Saved entries
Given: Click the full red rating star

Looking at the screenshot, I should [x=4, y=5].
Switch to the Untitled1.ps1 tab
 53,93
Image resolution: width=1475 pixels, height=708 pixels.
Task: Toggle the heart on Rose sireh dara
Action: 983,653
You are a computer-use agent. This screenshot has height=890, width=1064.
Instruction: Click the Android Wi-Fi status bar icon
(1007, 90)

...

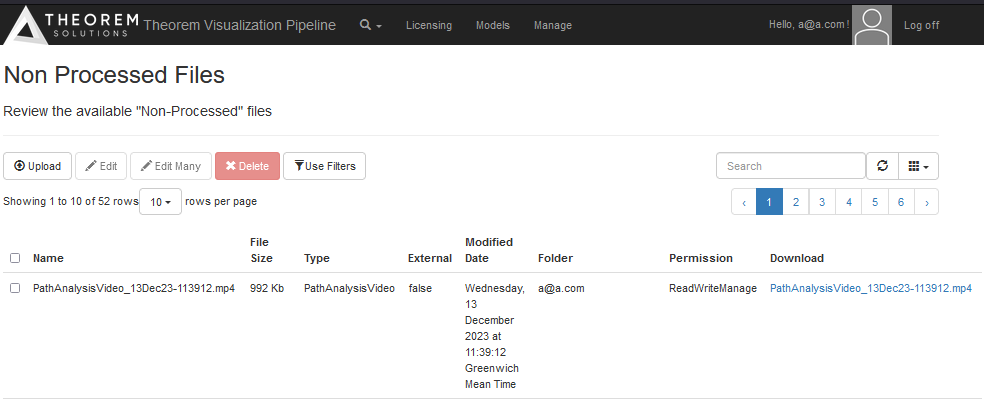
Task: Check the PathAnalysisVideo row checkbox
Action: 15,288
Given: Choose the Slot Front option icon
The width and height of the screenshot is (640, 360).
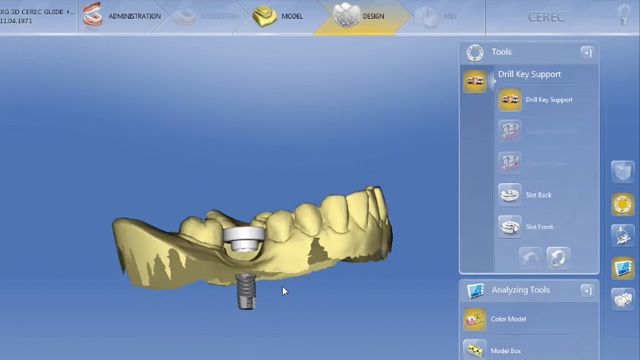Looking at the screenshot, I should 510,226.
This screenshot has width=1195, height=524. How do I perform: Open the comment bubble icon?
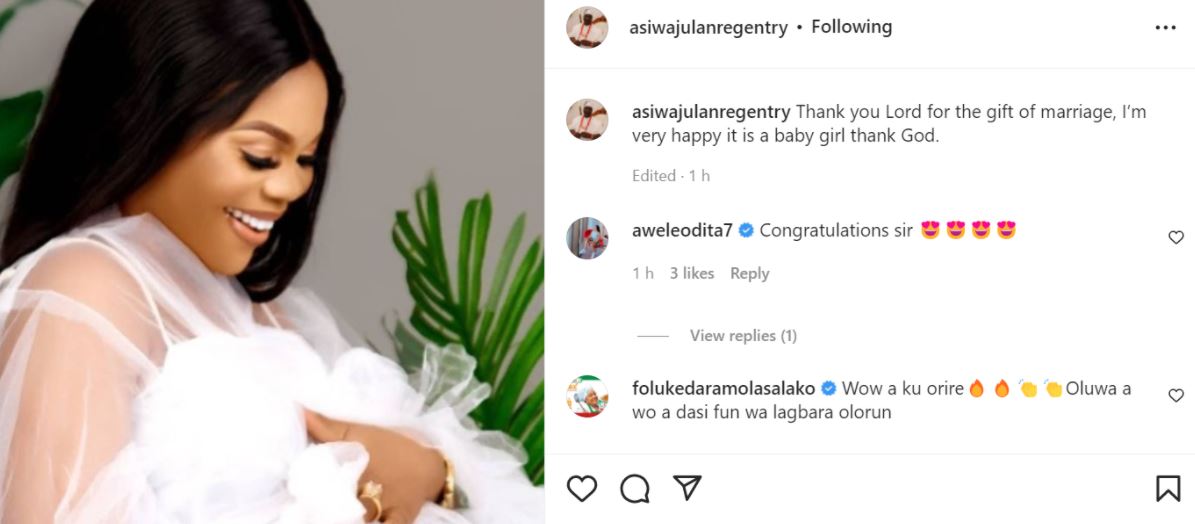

■ **Your assignment**
Only lines holding the word "This" belong in the answer; copy all of them from the records.

■ **Answer area**
You are a computer-use agent. This screenshot has height=890, width=1064.
This screenshot has width=1195, height=524. How do I perform: Open the comment bubble icon?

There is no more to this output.